TASK TO CARRY OUT: Quote the rows below exactly, beginning with the line that contains "This screenshot has width=361, height=203." and continuing through the line that contains "Action: [x=230, y=28]".

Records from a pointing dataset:
---

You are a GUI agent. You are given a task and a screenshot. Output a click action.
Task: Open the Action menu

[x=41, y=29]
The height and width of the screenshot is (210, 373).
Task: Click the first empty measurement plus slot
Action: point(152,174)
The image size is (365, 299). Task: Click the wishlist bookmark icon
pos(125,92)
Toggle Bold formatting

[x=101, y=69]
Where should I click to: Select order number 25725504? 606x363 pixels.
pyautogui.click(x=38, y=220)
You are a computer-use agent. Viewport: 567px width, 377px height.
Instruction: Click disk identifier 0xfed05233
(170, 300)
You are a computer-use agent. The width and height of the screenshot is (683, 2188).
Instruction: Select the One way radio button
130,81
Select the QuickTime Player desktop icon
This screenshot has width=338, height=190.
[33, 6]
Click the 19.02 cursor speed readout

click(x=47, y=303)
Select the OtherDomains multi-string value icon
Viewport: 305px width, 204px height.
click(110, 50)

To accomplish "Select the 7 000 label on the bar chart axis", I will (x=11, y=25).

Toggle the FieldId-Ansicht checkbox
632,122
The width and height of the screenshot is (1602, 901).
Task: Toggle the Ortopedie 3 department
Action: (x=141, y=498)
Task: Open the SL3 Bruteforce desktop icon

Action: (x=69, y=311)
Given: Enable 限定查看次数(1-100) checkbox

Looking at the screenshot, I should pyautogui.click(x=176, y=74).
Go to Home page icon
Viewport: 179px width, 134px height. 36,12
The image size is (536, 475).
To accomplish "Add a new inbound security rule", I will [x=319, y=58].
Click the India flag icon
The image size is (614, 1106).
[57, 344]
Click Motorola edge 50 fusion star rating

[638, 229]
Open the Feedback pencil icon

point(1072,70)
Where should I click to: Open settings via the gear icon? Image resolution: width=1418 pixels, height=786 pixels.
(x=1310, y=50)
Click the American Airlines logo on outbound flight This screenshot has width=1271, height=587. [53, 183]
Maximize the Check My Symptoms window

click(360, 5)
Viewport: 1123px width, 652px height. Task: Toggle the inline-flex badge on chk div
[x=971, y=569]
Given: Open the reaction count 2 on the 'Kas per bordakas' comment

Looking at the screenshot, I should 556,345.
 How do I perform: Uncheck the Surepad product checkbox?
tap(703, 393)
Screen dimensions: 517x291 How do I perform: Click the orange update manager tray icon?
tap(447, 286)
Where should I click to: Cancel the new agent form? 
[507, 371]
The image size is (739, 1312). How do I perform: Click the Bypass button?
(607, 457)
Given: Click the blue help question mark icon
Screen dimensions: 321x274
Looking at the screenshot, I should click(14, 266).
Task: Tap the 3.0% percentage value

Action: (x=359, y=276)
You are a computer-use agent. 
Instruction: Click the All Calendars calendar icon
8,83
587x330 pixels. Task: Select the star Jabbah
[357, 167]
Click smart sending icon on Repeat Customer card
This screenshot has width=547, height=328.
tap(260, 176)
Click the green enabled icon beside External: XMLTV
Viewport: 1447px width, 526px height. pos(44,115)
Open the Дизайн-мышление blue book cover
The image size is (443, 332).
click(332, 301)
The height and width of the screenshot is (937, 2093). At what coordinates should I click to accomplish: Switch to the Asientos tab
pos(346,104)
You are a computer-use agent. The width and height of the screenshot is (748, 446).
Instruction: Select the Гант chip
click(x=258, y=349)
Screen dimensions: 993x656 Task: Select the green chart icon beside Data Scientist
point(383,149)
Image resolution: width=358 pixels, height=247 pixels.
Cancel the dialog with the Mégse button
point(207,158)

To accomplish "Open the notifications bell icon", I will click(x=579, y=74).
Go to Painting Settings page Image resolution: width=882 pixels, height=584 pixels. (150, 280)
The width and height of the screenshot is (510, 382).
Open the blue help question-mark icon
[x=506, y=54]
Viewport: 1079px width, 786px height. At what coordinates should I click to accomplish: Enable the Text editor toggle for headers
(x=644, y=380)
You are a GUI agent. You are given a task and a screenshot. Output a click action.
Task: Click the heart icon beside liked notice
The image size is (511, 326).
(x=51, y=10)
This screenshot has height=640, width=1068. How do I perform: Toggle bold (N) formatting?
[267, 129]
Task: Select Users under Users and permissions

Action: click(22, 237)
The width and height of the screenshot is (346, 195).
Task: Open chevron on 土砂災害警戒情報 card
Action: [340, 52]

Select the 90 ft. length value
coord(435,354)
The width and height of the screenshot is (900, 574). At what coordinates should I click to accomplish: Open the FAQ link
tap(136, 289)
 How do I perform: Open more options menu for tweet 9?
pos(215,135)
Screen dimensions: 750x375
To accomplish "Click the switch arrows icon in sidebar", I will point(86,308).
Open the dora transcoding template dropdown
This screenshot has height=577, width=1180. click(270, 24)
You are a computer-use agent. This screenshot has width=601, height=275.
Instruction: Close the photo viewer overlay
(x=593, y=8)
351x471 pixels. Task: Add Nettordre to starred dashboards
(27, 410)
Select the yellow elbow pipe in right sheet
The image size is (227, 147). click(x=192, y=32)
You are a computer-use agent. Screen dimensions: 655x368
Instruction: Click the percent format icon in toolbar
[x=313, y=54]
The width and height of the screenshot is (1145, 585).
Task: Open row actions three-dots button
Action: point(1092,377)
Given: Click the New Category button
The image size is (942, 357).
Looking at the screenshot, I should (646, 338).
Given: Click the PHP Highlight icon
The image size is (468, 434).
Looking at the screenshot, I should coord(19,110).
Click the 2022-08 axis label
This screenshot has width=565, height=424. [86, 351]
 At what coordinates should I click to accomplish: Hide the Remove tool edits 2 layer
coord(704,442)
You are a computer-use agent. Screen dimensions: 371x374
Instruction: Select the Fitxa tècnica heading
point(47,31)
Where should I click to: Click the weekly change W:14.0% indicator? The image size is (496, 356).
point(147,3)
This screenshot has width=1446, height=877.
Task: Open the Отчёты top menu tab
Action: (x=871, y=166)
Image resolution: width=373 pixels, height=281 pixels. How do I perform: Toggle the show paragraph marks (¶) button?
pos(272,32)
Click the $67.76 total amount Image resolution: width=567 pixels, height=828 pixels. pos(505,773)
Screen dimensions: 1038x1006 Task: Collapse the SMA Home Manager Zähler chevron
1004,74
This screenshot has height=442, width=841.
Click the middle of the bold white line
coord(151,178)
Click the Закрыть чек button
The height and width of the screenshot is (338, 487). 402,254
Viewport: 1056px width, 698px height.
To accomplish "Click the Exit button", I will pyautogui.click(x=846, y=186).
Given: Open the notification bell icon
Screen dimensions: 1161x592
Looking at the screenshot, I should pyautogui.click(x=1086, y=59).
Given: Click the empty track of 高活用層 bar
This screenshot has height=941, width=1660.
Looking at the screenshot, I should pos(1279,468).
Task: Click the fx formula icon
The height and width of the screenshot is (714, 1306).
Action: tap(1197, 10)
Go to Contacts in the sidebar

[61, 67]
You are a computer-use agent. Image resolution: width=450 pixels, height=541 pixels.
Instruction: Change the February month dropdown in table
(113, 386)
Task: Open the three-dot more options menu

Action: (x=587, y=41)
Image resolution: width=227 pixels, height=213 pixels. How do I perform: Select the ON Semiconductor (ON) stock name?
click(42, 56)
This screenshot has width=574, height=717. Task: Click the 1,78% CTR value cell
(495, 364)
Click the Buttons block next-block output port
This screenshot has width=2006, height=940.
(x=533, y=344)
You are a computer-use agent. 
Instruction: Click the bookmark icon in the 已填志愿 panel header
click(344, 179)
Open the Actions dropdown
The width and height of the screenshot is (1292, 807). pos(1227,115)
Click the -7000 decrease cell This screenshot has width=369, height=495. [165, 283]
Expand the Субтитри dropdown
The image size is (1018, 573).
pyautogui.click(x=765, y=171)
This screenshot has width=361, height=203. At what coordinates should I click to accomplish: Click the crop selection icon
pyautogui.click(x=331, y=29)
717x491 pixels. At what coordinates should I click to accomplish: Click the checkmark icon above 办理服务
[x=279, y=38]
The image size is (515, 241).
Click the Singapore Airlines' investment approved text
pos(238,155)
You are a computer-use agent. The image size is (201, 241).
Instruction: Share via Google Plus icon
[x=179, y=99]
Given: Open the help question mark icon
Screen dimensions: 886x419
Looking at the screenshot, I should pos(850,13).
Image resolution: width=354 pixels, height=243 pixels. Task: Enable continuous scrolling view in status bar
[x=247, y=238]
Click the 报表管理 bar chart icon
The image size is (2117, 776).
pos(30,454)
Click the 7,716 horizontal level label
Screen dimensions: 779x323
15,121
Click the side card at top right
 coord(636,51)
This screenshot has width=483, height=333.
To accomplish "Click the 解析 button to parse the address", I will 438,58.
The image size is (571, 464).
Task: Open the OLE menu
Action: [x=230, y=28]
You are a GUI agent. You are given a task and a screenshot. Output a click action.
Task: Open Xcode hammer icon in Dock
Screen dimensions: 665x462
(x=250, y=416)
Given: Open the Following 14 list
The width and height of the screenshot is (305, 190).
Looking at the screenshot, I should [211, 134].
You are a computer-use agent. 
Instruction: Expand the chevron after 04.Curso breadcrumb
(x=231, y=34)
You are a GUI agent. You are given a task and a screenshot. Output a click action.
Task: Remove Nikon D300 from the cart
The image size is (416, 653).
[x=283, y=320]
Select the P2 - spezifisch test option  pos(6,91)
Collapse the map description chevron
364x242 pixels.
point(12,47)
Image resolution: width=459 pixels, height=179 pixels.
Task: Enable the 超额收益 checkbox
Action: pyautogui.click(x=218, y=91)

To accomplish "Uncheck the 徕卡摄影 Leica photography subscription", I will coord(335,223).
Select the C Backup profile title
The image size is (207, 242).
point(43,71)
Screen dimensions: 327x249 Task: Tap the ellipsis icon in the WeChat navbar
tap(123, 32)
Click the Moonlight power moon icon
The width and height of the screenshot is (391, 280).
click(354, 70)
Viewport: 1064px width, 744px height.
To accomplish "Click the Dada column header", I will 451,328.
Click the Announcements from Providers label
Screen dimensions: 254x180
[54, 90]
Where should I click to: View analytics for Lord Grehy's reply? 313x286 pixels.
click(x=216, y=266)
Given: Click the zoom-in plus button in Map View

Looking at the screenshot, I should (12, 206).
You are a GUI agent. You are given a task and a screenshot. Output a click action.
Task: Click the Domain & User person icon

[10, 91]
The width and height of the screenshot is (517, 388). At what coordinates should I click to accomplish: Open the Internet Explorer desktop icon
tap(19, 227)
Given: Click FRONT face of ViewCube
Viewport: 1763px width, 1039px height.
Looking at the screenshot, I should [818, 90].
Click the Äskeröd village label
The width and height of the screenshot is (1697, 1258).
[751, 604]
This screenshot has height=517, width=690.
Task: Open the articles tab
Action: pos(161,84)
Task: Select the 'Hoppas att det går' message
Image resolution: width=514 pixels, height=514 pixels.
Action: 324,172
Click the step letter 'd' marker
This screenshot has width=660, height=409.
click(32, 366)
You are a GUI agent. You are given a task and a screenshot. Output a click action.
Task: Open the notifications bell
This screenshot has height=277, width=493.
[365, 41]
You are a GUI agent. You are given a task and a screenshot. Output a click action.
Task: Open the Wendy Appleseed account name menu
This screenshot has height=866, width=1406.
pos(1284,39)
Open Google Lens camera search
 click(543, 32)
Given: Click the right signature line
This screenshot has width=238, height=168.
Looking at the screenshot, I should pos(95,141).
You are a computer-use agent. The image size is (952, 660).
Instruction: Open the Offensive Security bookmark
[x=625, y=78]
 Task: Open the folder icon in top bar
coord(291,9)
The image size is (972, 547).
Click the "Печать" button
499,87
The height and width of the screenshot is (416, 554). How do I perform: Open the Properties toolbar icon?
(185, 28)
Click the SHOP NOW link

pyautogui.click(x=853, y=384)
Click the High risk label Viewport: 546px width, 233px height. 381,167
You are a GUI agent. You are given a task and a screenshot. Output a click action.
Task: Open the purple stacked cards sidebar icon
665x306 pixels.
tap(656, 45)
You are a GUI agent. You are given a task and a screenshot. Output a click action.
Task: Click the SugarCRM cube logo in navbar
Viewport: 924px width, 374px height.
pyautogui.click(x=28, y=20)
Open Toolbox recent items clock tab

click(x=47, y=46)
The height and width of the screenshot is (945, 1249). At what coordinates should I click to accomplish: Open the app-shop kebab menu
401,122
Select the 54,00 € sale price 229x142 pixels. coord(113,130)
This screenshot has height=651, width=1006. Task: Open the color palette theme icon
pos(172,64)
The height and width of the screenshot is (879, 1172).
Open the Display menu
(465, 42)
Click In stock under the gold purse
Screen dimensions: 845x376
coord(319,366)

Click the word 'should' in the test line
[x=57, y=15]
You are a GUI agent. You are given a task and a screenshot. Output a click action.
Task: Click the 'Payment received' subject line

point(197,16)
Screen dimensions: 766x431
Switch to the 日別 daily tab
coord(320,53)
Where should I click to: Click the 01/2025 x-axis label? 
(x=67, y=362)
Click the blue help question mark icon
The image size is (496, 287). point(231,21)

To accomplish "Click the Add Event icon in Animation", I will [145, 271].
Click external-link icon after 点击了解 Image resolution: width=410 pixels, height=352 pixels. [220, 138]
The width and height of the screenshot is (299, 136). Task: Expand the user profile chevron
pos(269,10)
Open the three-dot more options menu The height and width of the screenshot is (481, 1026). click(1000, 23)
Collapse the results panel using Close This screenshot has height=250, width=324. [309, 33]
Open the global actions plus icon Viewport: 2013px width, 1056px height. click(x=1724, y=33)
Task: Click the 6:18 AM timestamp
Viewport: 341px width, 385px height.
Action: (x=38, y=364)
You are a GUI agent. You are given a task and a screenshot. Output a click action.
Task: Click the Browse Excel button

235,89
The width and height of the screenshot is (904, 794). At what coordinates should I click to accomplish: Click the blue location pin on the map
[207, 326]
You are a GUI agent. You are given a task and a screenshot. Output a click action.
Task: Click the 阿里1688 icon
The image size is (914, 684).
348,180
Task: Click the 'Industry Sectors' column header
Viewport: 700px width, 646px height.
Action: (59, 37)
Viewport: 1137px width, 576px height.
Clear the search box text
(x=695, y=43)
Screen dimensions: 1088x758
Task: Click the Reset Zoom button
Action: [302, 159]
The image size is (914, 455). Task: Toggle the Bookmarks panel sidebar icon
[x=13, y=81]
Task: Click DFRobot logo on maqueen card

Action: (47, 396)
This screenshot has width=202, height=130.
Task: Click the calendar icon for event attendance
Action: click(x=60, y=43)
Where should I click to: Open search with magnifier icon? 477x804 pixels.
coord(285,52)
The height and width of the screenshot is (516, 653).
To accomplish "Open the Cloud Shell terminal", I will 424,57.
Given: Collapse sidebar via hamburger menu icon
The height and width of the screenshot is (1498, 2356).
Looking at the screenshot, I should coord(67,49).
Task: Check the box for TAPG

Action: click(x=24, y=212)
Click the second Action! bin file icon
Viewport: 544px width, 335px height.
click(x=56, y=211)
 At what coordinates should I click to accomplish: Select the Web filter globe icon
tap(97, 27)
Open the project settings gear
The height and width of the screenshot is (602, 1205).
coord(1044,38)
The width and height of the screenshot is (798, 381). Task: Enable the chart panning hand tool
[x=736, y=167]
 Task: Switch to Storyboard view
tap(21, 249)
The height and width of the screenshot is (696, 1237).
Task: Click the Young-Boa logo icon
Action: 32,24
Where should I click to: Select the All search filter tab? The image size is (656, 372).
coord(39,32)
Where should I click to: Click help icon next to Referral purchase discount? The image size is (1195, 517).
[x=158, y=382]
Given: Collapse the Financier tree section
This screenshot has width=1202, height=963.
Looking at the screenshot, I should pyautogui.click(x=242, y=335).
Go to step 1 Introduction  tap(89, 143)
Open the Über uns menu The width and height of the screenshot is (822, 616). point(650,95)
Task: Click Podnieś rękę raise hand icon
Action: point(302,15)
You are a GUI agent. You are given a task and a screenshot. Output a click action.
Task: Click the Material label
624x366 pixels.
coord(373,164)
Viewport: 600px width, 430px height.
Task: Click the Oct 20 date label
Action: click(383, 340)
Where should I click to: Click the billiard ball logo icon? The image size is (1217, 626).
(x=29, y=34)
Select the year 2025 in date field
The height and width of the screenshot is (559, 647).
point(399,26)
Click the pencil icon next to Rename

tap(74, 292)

---

SOLUTION FOR THIS PROBLEM:
This screenshot has width=361, height=203. At what coordinates should I click to accomplish: Click the crop selection icon
pyautogui.click(x=331, y=29)
717x491 pixels. At what coordinates should I click to accomplish: Click the checkmark icon above 办理服务
[x=279, y=38]
The image size is (515, 241).
Click the Singapore Airlines' investment approved text
pos(238,155)
You are a computer-use agent. The image size is (201, 241).
Instruction: Share via Google Plus icon
[x=179, y=99]
Given: Open the help question mark icon
Screen dimensions: 886x419
Looking at the screenshot, I should pos(850,13).
Image resolution: width=354 pixels, height=243 pixels. Task: Enable continuous scrolling view in status bar
[x=247, y=238]
Click the 报表管理 bar chart icon
The image size is (2117, 776).
pos(30,454)
Click the 7,716 horizontal level label
Screen dimensions: 779x323
15,121
Click the side card at top right
 coord(636,51)
This screenshot has width=483, height=333.
To accomplish "Click the 解析 button to parse the address", I will 438,58.
The image size is (571, 464).
Task: Open the OLE menu
Action: [x=230, y=28]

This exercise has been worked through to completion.